What to work on:
Print the records below exactly; all of them are needed.
^^^^^^^^^^^^^^^^
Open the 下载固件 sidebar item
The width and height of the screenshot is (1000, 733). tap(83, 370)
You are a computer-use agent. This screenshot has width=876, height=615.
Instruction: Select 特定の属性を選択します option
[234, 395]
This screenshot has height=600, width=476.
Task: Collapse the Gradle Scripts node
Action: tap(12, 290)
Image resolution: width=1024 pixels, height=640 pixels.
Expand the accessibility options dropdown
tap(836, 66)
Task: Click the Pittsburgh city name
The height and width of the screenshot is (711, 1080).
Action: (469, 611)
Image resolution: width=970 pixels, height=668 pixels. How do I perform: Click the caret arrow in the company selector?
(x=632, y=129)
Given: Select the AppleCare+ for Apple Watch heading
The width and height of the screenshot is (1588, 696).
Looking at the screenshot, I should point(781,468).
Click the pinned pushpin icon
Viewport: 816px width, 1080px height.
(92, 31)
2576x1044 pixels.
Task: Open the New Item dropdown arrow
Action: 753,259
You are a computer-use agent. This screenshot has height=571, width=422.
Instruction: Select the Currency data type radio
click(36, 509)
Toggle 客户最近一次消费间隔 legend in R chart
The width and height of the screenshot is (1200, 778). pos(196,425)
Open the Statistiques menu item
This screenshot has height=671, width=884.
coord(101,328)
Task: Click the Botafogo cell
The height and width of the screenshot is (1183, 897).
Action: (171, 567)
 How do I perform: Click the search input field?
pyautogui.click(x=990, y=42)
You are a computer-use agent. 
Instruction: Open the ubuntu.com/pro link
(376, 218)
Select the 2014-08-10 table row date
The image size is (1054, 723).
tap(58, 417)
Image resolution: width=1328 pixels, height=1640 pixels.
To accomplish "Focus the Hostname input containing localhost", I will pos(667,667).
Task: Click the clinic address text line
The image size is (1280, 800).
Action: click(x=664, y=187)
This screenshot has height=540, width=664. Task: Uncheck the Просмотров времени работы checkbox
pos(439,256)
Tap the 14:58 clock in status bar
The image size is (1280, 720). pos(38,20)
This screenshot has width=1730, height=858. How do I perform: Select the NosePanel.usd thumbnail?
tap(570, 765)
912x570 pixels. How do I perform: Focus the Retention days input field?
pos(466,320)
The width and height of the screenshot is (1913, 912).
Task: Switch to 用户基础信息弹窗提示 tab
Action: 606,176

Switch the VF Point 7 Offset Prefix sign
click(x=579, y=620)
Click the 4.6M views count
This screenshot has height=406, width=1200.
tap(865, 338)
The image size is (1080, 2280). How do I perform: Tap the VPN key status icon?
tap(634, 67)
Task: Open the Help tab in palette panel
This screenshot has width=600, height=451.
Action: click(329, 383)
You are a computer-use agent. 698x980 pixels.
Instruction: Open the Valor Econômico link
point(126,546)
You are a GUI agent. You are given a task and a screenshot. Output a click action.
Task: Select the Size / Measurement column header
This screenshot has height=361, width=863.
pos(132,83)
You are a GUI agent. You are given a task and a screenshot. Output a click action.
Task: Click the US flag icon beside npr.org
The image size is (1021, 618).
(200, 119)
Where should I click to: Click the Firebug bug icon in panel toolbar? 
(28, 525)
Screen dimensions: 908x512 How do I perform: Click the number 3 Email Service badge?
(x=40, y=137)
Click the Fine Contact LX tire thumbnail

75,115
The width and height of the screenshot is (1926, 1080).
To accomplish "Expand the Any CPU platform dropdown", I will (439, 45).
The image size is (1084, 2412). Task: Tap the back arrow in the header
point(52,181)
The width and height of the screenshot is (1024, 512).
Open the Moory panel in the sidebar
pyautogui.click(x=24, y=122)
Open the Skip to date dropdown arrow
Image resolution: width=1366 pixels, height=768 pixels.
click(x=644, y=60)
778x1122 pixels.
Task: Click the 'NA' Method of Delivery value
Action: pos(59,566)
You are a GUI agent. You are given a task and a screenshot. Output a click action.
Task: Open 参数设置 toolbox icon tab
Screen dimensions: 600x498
^^^^^^^^^^^^^^^^
Result of this task:
Open the 下载固件 sidebar item
The width and height of the screenshot is (1000, 733). tap(83, 370)
You are a computer-use agent. This screenshot has width=876, height=615.
Instruction: Select 特定の属性を選択します option
[234, 395]
This screenshot has height=600, width=476.
Task: Collapse the Gradle Scripts node
Action: tap(12, 290)
Image resolution: width=1024 pixels, height=640 pixels.
Expand the accessibility options dropdown
tap(836, 66)
Task: Click the Pittsburgh city name
The height and width of the screenshot is (711, 1080).
Action: (469, 611)
Image resolution: width=970 pixels, height=668 pixels. How do I perform: Click the caret arrow in the company selector?
(x=632, y=129)
Given: Select the AppleCare+ for Apple Watch heading
The width and height of the screenshot is (1588, 696).
Looking at the screenshot, I should point(781,468).
Click the pinned pushpin icon
Viewport: 816px width, 1080px height.
(92, 31)
2576x1044 pixels.
Task: Open the New Item dropdown arrow
Action: 753,259
You are a computer-use agent. This screenshot has height=571, width=422.
Instruction: Select the Currency data type radio
click(36, 509)
Toggle 客户最近一次消费间隔 legend in R chart
The width and height of the screenshot is (1200, 778). pos(196,425)
Open the Statistiques menu item
This screenshot has height=671, width=884.
coord(101,328)
Task: Click the Botafogo cell
The height and width of the screenshot is (1183, 897).
Action: (171, 567)
 How do I perform: Click the search input field?
pyautogui.click(x=990, y=42)
You are a computer-use agent. 
Instruction: Open the ubuntu.com/pro link
(376, 218)
Select the 2014-08-10 table row date
The image size is (1054, 723).
tap(58, 417)
Image resolution: width=1328 pixels, height=1640 pixels.
To accomplish "Focus the Hostname input containing localhost", I will pos(667,667).
Task: Click the clinic address text line
The image size is (1280, 800).
Action: click(x=664, y=187)
This screenshot has height=540, width=664. Task: Uncheck the Просмотров времени работы checkbox
pos(439,256)
Tap the 14:58 clock in status bar
The image size is (1280, 720). pos(38,20)
This screenshot has width=1730, height=858. How do I perform: Select the NosePanel.usd thumbnail?
tap(570, 765)
912x570 pixels. How do I perform: Focus the Retention days input field?
pos(466,320)
The width and height of the screenshot is (1913, 912).
Task: Switch to 用户基础信息弹窗提示 tab
Action: 606,176

Switch the VF Point 7 Offset Prefix sign
click(x=579, y=620)
Click the 4.6M views count
This screenshot has height=406, width=1200.
tap(865, 338)
The image size is (1080, 2280). How do I perform: Tap the VPN key status icon?
tap(634, 67)
Task: Open the Help tab in palette panel
This screenshot has width=600, height=451.
Action: click(329, 383)
You are a computer-use agent. 698x980 pixels.
Instruction: Open the Valor Econômico link
point(126,546)
You are a GUI agent. You are given a task and a screenshot. Output a click action.
Task: Select the Size / Measurement column header
This screenshot has height=361, width=863.
pos(132,83)
You are a GUI agent. You are given a task and a screenshot. Output a click action.
Task: Click the US flag icon beside npr.org
The image size is (1021, 618).
(200, 119)
Where should I click to: Click the Firebug bug icon in panel toolbar? 
(28, 525)
Screen dimensions: 908x512 How do I perform: Click the number 3 Email Service badge?
(x=40, y=137)
Click the Fine Contact LX tire thumbnail

75,115
The width and height of the screenshot is (1926, 1080).
To accomplish "Expand the Any CPU platform dropdown", I will (439, 45).
The image size is (1084, 2412). Task: Tap the back arrow in the header
point(52,181)
The width and height of the screenshot is (1024, 512).
Open the Moory panel in the sidebar
pyautogui.click(x=24, y=122)
Open the Skip to date dropdown arrow
Image resolution: width=1366 pixels, height=768 pixels.
click(x=644, y=60)
778x1122 pixels.
Task: Click the 'NA' Method of Delivery value
Action: pos(59,566)
You are a GUI agent. You are given a task and a screenshot. Output a click action.
Task: Open 参数设置 toolbox icon tab
Screen dimensions: 600x498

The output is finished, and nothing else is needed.